Labor Day Buffet, or Waking Up In The 1930s and Why The Right Is Winning as The Great Jobs Depression Worsens – Is the Economy As Broke As Lehman Was? And of course, What You Can Do About It

What to do about it all is described in outline form in my September 2, 2010 entry on this blog, Avoiding the Even Greater Depression: We Can Still Build A Sustainable Recovery. I don’t know whether time is running out forever, or whether we’re just losing precious time. I guess when time runs out it’s always forever, isn’t it? But what I mean is, I don’t know whether we’ve already lost, or are losing, our last, best chance to begin to set things right, or whether, with the passage of time, it’s just become harder to do so, and perhaps likely that we will. Deep and excellent analyses of the problems we face are contained in the articles identified by their titles in the caption to this entry, and a few others whose inclusion would have made the title too long. They appear at http://www.counterpunch.org/green09062010.html (David Michael Green, Why the Right Is Winning); http://www.counterpunch.org/baker09022010.html (Dean Baker, Burning Down the House); http://pdamerica.org/articles/news/2010-09-06-10-19-05-news.php (Michael Hudson, Is the Economy As Broke As Lehman Was?); http://robertreich.org/post/1058622195/the-great-jobs-depression-worsens-and-the-choice-ahead (Robert Reich, The Great Jobs Depression Worsens); http://www.truthdig.com/report/item/waking_up_in_the_1930s_20100903/(Howie Stier, Waking Up In the 1930s); http://www.fpif.org/articles/the_political_consequences_of_stagnation (Walden Bello, The Political Consequences of Stagnation).
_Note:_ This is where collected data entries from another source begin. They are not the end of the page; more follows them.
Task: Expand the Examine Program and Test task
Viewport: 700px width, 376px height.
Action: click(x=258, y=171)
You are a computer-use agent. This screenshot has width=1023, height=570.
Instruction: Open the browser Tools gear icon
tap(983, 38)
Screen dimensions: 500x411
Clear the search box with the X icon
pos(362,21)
Bigger or smaller pieces of the solution are referred to, more or less, in some of them. I don’t think I have a monopoly on good ideas. But I don’t see much in the way of comprehensive prescriptions elsewhere, so again, if you’re looking for a program to address what’s happening, see my 9/2 entry, and the sources I cite. The likelihood of my program being enacted looks pretty slim, to put it mildly; but the likelihood of anything short of effectively addressing the problems outlined above is just about nil.
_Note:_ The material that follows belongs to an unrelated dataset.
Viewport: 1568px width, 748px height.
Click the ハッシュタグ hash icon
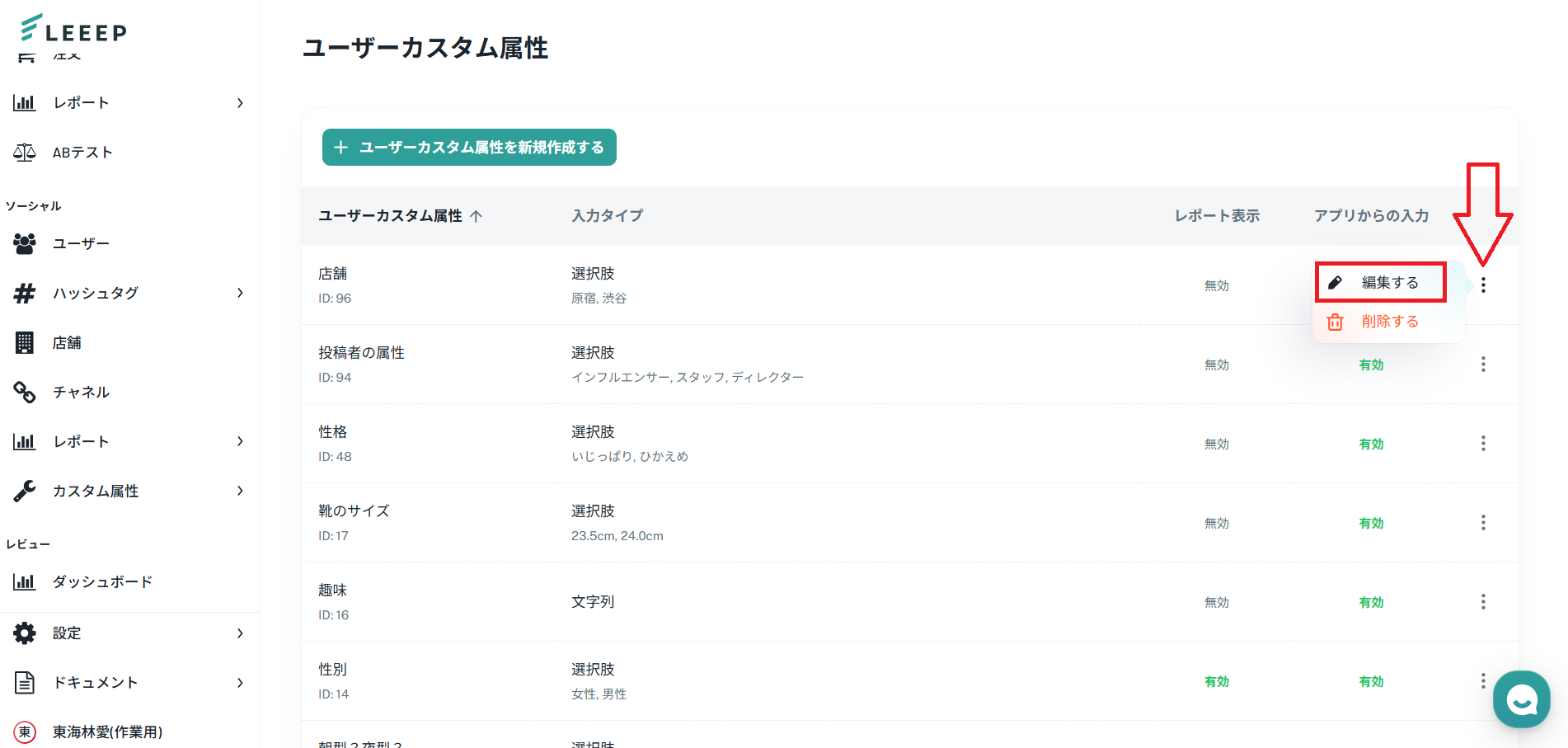point(25,293)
There is at least one thing further I want to mention about the rest of today’s buffet. There is in some of the articles, and in Jim Kunstler’s excellent piece of this morning, titled In The Headlights (http://kunstler.com/blog/2010/09/in-the-headlights.html), an assumption or conclusion that it’s because people are stupid that they’re taking all of us down for the count. While I understand not everyone has the same mental capacity, or intellectual ability, I think it misses the boat to ascribe so much of what’s happening to stupidity. Lack or paucity of intelligence is something for which a person is not responsible. And to call people stupid is to miss the workings of that vast propaganda system that does the job, with more funding than most of us can imagine, of keeping people confused, focusing their attention on trivialities, perhaps dividing them through skillful manipulation of xenophobia, even just burying them in irrelevant information. That system, its origins and general operations, is described in Noam Chomsky’s “Propaganda and Control of the Public Mind,” a brief talk available in transcript or on CD from David Barsamian’s Alternative Radio (http://www.alternativeradio.org/; 1-800-444-1977). An even briefer but excellent illustration is provided by John Pilger (Faking the News) at http://www.zcommunications.org/flying-the-flag-faking-the-news-by-john-pilger.
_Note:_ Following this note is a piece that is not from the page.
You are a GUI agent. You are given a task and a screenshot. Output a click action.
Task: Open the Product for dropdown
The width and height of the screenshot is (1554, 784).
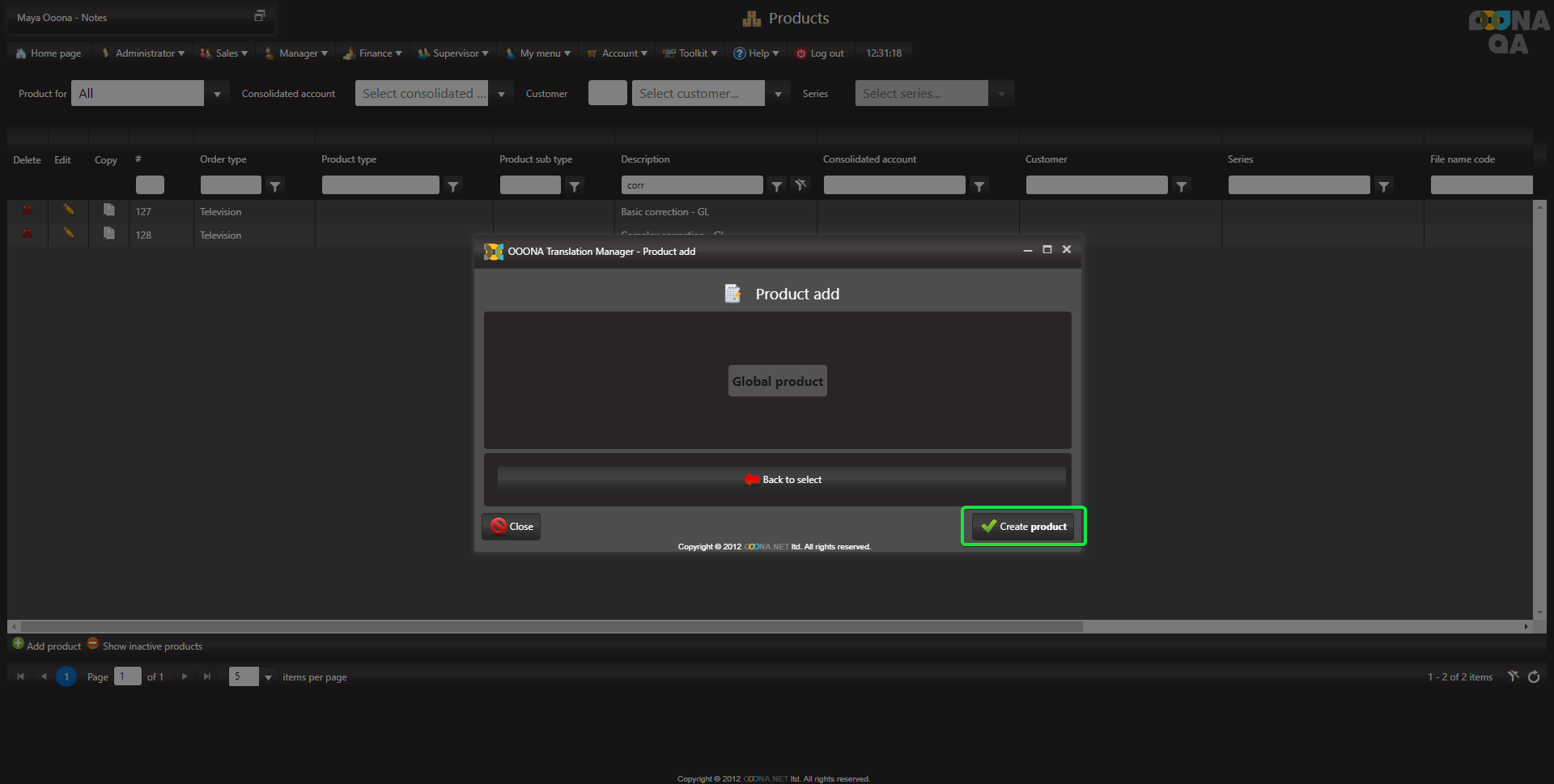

Polling data consistently show that the American public is generally to the left of policymakers in government and the media, perhaps more compassionate and even savvy than they, which I think says something for their intelligence. To the extent there is some explaining to do beyond the confusion, xenophobia and rest that I attribute to the propaganda system, I think denial is a more likely culprit than stupidity. I’m afraid I don’t understand denial – the apparent ability not to see or understand what is in front of your face, under your nose, assaulting your senses. But if you substitute “denial” for “stupidity” wherever the latter appears in the essays mentioned above, and perhaps elsewhere, I think you’ll be closer to an accurate statement of the problem.
I wish I could close with, Happy reading! But this is heavy fare. Let me wish you instead, Good understanding, and a chance to do something about where we’re otherwise going.